#### [What the task asks]
All of the data below is to be copied exactly.

━━━━━━━━━━━━━━━━━━━━━━━━━━━━━━

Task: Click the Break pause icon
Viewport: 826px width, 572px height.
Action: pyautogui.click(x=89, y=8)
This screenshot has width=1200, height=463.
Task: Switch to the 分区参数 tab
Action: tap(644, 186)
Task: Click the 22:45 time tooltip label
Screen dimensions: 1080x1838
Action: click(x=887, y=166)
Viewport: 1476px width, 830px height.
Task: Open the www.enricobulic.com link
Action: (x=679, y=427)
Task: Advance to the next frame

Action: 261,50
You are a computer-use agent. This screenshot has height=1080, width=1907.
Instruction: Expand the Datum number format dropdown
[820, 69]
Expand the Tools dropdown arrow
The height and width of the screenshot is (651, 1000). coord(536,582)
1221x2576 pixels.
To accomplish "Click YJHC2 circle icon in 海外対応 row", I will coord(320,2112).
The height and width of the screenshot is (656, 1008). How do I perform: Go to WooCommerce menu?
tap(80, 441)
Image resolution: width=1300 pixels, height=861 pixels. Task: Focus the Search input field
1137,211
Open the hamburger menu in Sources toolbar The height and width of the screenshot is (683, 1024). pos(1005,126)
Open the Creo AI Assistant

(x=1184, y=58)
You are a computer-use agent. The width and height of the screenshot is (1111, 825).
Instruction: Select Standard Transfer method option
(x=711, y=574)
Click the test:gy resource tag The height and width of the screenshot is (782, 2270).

━━━━━━━━━━━━━━━━━━━━━━━━━━━━━━

#### [Written reply]
Task: Click the Break pause icon
Viewport: 826px width, 572px height.
Action: pyautogui.click(x=89, y=8)
This screenshot has width=1200, height=463.
Task: Switch to the 分区参数 tab
Action: tap(644, 186)
Task: Click the 22:45 time tooltip label
Screen dimensions: 1080x1838
Action: click(x=887, y=166)
Viewport: 1476px width, 830px height.
Task: Open the www.enricobulic.com link
Action: (x=679, y=427)
Task: Advance to the next frame

Action: 261,50
You are a computer-use agent. This screenshot has height=1080, width=1907.
Instruction: Expand the Datum number format dropdown
[820, 69]
Expand the Tools dropdown arrow
The height and width of the screenshot is (651, 1000). coord(536,582)
1221x2576 pixels.
To accomplish "Click YJHC2 circle icon in 海外対応 row", I will coord(320,2112).
The height and width of the screenshot is (656, 1008). How do I perform: Go to WooCommerce menu?
tap(80, 441)
Image resolution: width=1300 pixels, height=861 pixels. Task: Focus the Search input field
1137,211
Open the hamburger menu in Sources toolbar The height and width of the screenshot is (683, 1024). pos(1005,126)
Open the Creo AI Assistant

(x=1184, y=58)
You are a computer-use agent. The width and height of the screenshot is (1111, 825).
Instruction: Select Standard Transfer method option
(x=711, y=574)
Click the test:gy resource tag The height and width of the screenshot is (782, 2270).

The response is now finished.